You are viewing a plain text version of this content. The canonical link for it is here.
Posted to solr-user@lucene.apache.org by roySolr <ro...@gmail.com> on 2013/03/14 14:22:38 UTC

Advice: solrCloud + DIH

Hello,

I need some advice with my solrcloud cluster and the DIH. I have a cluster
with 3 cloud servers. Every server has an solr instance and a zookeeper
instance. I start it with the -Dzkhost parameter. It works great, i send
updates by an curl(xml) like this:

curl http:/ip:SOLRport/solr/update -H "Content-Type: text/xml" --data-binary
'<add><doc><field name="id">223232</field><field
name="content">test</field></doc></add>'

Solr has 2 million docs in the index. Now i want a extra field: content2. I
add this in my schema and upload this again to the cluster with
-Dbootstrap_confdir and -Dcollection.configName. It's replicated to the
whole cluster.

Now i need a re-index to add the field to every doc. I have a database with
all the data and want to use the full-import of DIH(this was the way i did
this in previous solr versions). When i run this it goes with 3 doc/s(Really
slow). When i run solr alone(not solrcloud) it goes 600 docs/sec. 
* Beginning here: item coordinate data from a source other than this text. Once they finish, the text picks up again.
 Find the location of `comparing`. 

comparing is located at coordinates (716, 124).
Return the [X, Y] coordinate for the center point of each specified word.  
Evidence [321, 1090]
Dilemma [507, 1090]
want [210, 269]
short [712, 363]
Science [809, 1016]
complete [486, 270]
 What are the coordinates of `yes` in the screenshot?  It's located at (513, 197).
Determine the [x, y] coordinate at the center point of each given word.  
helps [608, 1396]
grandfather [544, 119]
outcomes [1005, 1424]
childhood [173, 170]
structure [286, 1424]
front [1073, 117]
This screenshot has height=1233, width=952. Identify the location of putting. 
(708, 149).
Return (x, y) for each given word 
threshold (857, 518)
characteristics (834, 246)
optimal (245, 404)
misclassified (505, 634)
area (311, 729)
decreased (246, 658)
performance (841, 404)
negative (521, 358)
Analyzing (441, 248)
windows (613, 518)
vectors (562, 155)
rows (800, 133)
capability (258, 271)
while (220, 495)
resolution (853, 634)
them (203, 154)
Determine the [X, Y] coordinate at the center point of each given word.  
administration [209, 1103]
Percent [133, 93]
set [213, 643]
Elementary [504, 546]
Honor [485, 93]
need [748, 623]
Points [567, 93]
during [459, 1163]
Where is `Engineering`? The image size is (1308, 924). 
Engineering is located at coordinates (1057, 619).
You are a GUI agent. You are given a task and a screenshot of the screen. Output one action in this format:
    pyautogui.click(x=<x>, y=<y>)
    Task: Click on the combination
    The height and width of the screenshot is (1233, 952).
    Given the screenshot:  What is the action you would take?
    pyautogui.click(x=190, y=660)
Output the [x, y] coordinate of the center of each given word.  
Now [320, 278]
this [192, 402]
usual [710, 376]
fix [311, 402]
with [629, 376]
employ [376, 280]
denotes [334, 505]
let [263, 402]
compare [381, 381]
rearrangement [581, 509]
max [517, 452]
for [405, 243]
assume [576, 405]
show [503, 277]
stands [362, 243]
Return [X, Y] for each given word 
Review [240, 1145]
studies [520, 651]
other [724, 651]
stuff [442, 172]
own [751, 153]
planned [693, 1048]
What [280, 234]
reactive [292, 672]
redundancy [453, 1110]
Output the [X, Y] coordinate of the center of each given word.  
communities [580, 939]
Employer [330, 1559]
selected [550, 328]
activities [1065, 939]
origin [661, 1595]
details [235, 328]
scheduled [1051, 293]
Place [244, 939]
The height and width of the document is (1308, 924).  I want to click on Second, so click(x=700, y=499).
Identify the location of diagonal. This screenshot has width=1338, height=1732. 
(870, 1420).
What's the best way to do a full re-index with solrcloud? Does solrcloud
support DIH?

Thanks



--
View this message in context: http://lucene.472066.n3.nabble.com/Advice-solrCloud-DIH-tp4047339.html
Sent from the Solr - User mailing list archive at Nabble.com.

答复: Advice: solrCloud + DIH

Posted by "Rollin.R.Ma (lab.sh04.Newegg) 41099" <Ro...@newegg.com>.
2000docs/s is my result. Near to embededsolr. Can be tuned .


Yes u can know that, u must understand shard partition.



--
View this message in context: http://lucene.472066.n3.nabble.com/Advice-solrCloud-DIH-tp4047339p4047673.html
Sent from the Solr - User mailing list archive at Nabble.com.

Re: Advice: solrCloud + DIH

Posted by rulinma <ru...@gmail.com>.
Yes u can know that, u must understand shard partition.



--
View this message in context: http://lucene.472066.n3.nabble.com/Advice-solrCloud-DIH-tp4047339p4047673.html
Sent from the Solr - User mailing list archive at Nabble.com.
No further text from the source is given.